I'm going a matrix application, so part of it involves moving submatrices around in memory. I was initially excited about the EDMA 'tranpose'/'data sorting' technique, but when I included it, the transpose operation started returning incorrect results for larger than trivial-sized matrices. I reasoned out where I needed to write-back and invalidate the caches, and in debugging, I added more (safely), but that never fixed the problem (in fact, one time I think it delayed the problem until an even larger size, then it started not returning correct results again)
The sizes of transfers I'm talking about vary, but they are all less than an Acount of 4*256 and a Bcount of around 186 is when it starts to fail (the transfers of A=142*4, B=184 to be precise).
My guess was that I was overloading the event queue (although I wasn't explicitly putting anything in there myself), but I could not figure out how to remedy the problem. And that might not even be the case because it works fine for repeated, relatively small transfer in an inside loop, but it fails on some of the slightly larger chunks of data in the outside loop. The fact that this transfer is to/from MSMC and DDR may be something, but I believe I tried moving the particular matrix to L2 instead, but with no luck.
My method of transferring data is to use the CSL 'channel set' function, spin on QUERY_INTRPEND, and then clear the IPR bit. I think this is the "Shadow Region", but that terminology thoroughly confuses me. This works for the other transfers and when I am doing small sizes. I have seen some other methods to do DMA transfers (like maybe QDMA), so if I need to do one of those, I could try rewriting my code for that. Originally, I was using 1 channel for all of my transfers to/from DDR, but allocating 2 extra channels solely for the "failing" transfers doesn't fix the problem (though they were from the same Event Queue as far as I could tell).

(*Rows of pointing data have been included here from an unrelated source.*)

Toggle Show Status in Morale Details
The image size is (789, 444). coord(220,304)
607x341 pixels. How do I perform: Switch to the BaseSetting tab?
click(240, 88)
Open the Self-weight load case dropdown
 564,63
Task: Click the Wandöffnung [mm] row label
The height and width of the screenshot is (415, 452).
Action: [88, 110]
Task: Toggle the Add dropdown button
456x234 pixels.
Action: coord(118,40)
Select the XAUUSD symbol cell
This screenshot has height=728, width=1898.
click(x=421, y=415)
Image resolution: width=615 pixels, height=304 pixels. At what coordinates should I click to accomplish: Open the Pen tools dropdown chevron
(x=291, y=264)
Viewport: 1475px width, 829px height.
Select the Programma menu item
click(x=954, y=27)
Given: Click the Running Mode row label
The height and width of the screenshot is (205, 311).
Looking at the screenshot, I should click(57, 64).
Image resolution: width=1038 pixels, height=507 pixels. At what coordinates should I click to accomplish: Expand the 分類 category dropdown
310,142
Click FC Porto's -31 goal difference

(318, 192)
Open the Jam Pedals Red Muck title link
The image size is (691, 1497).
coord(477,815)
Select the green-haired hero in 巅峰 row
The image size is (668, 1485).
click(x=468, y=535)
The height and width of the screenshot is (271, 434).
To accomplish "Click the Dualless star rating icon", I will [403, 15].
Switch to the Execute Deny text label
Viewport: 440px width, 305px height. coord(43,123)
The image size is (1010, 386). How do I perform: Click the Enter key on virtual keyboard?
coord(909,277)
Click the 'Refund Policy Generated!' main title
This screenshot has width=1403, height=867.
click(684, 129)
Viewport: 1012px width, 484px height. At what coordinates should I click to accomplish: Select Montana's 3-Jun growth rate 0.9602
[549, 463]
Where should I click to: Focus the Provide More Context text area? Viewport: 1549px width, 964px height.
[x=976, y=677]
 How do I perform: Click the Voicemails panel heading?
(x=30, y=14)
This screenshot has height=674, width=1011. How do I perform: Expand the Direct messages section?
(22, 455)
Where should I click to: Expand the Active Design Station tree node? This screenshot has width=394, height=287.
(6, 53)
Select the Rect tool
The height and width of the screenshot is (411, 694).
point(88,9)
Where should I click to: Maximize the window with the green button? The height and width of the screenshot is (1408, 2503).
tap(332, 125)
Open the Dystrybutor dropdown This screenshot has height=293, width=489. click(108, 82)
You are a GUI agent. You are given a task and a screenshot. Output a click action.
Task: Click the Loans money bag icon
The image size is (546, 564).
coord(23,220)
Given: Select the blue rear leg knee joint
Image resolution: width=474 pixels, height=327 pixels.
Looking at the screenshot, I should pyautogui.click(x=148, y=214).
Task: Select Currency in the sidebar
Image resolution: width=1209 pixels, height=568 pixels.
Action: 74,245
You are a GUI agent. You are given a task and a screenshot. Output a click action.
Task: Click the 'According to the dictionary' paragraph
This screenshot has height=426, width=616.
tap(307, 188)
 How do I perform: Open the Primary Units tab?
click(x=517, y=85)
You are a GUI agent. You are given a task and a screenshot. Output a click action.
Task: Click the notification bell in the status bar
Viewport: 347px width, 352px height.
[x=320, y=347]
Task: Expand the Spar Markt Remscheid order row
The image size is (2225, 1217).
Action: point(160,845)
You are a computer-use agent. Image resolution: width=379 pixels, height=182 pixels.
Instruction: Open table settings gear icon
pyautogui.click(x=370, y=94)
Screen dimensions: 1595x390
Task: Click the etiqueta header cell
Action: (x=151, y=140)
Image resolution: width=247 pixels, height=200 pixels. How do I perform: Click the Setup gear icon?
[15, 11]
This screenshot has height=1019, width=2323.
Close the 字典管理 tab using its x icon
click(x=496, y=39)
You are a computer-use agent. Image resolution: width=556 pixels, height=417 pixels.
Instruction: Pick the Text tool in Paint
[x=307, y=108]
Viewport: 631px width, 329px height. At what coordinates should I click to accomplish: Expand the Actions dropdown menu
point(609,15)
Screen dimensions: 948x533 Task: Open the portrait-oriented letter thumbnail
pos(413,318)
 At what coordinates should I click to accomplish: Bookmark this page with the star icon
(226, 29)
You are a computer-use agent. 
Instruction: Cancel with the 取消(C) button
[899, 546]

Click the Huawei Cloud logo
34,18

It would be very easy for me to believe that the hardware just "gave up" trying to transfer the data, set an error bit somewhere, and then set the IPR bit -- but I am not sure how to check that hypothetical error bit or even how to relaunch the transfer once an error is detected in software.
I also saw some things about an error/interrupt handler, and that may be a step towards the solution, but I could not find any examples dealing with a handler.
Any help, hints, or alternatives would be much appreciated